P/E Ratio = Current Price Per Share / Earnings Per Share

  • Current Price Per Share: The current price per share is the most recent price that a stock has traded at and is not a fixed price. It is driven by market forces, and is consistently fluctuating throughout the trading day. Earnings per share, or EPS, is the value of earnings per a company’s outstanding shares. It shows how much money a company earns per share of their stock.
  • Forecasted EPS Growth: This refers to the forecasted growth of a company’s EPS in future periods. This is always expressed as a percentage and is a rolling 12 month forecasted number based on the estimates of analysts. It weights this current year and next year’s earnings forecasts depending on where a company stands in its current fiscal year.
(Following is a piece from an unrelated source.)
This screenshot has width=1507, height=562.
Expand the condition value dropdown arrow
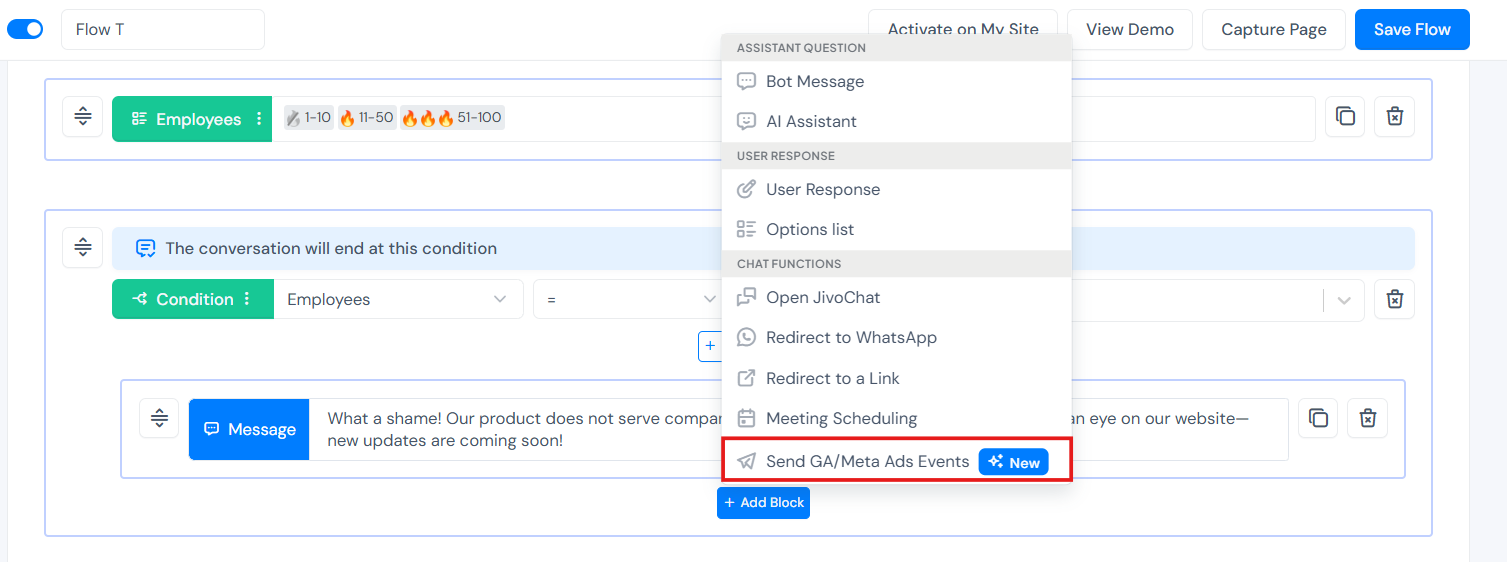[x=1343, y=299]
How to Calculate the PEG Ratio Using Financial Data

It is impossible to calculate a company’s PEG ratio exclusively from their income statement. That is because we still need the company’s current price per share, as well as its forecasted EPS growth rate. However, when computing a ratio such as the PEG ratio with so many moving parts, and different data from different sources, the best way to do it is to find a reliable source you trust, and simply get the data from there. While a company’s financial statements are crucial to analyze, these statements are only released quarterly. For the most up to date data, it is often best to simply go off of what sources such as Yahoo! Finance are saying in order to calculate ratios such as the PEG ratio. 
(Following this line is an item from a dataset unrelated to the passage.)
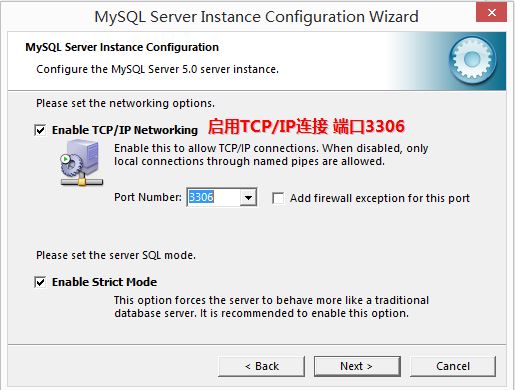Click the red Chinese TCP/IP annotation text
Viewport: 515px width, 390px height.
(x=306, y=127)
Say we wanted to calculate the PEG ratio for a company that is considered high growth, such as Etsy (ETSY). Etsy is an e-commerce platform for artists and creators, and has been one of the biggest winners during the COVID-19 pandemic. According to Yahoo! Finance their P/E ratio (TTM) currently stands at 96.53.

This P/E ratio is relatively high and indicates that Etsy is currently trading at 96.53 times its earnings. This means that investors are willing to pay 96.53 times what ETSY is earning per share. Many would consider this overvalued. Others would say that this is the price you have to pay to invest in growth potential.

Additionally, According to Yahoo! Finance, based on analyst projections, Etsy’s 5 year EPS growth rate is 57.05%.

Now that we have both these ratios we can calculate the PEG ratio for ETSY:

PEG Ratio = 96.53 / 57.05 = 1.69

The PEG compares a company’s P/E to its growth rate, and tells a more comprehensive story than the P/E ratio alone. A PEG ratio tells investors how much they are willing to pay per each unit of earnings growth. As previously said, a PEG ratio of 1 indicates fair value, while a PEG ratio greater than 1 indicates possible overvaluation.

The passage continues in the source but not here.